CLF currently has negative free cash flow, so its P/FCF ratio is not meaningful and cannot tell you whether the stock is cheap or expensive. With cash flow negative, a DCF-based undervalued or overvalued judgment is unreliable — look at the path back to positive cash generation instead.

How do I value CLF stock using DCF?

To perform a DCF valuation on Cleveland-Cliffs Inc.: (1) Start with the trailing free cash flow per share ($-1.77) as the base, (2) project future FCF growth over 5-10 years based on Steel industry trends and company fundamentals, (3) apply a discount rate (WACC) reflecting CLF's risk profile — with a debt-to-equity of 1.33x, capital structure is an important factor, and (4) add a terminal value for cash flows beyond the projection period.

What is DCF valuation and how does it apply to CLF?

DCF (Discounted Cash Flow) estimates what a company is worth today based on its future cash generation. For Cleveland-Cliffs Inc., this means projecting how much free cash flow the company will produce over the next 5-10 years, shaped by Steel trends, then discounting those amounts to today's dollars. CLF's ROIC of -5.0% suggests the company may face challenges generating returns above its cost of capital.

How does WACC affect CLF stock valuation?

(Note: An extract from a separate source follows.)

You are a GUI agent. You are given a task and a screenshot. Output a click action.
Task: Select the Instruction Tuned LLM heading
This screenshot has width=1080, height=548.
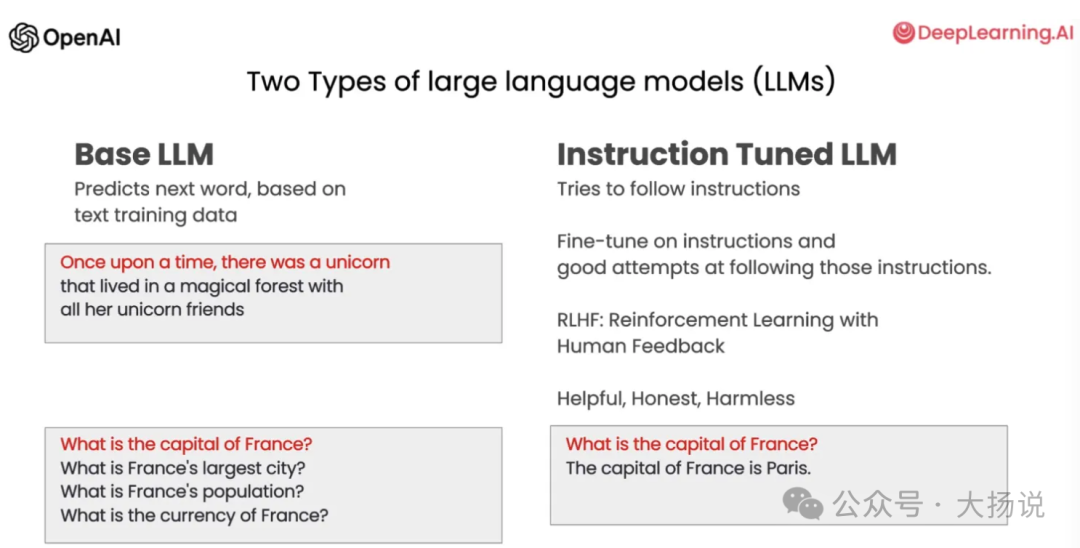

WACC (Weighted Average Cost of Capital) is the discount rate in a DCF model — it reflects the minimum return investors require. For CLF, with a debt-to-equity ratio of 1.33x, the capital structure directly influences WACC. A 1% increase in WACC typically reduces the intrinsic value by 10-15%. At an EV/EBITDA of 71.8x, the market's implied discount rate can be reverse-engineered for comparison. In MiniValuator you set this discount rate yourself as a single editable number, 10% by default, instead of computing a formal WACC.

Learn More

DCF and P/E value CLF with different methods and assumptions, so the two conclusions can differ. Compare the P/E fair value.

Price as of 2026-06-12. Financial data from Financial Modeling Prep (trailing twelve months) · Valuation methodology by Charlie Wang.

This is an estimate, not investment advice.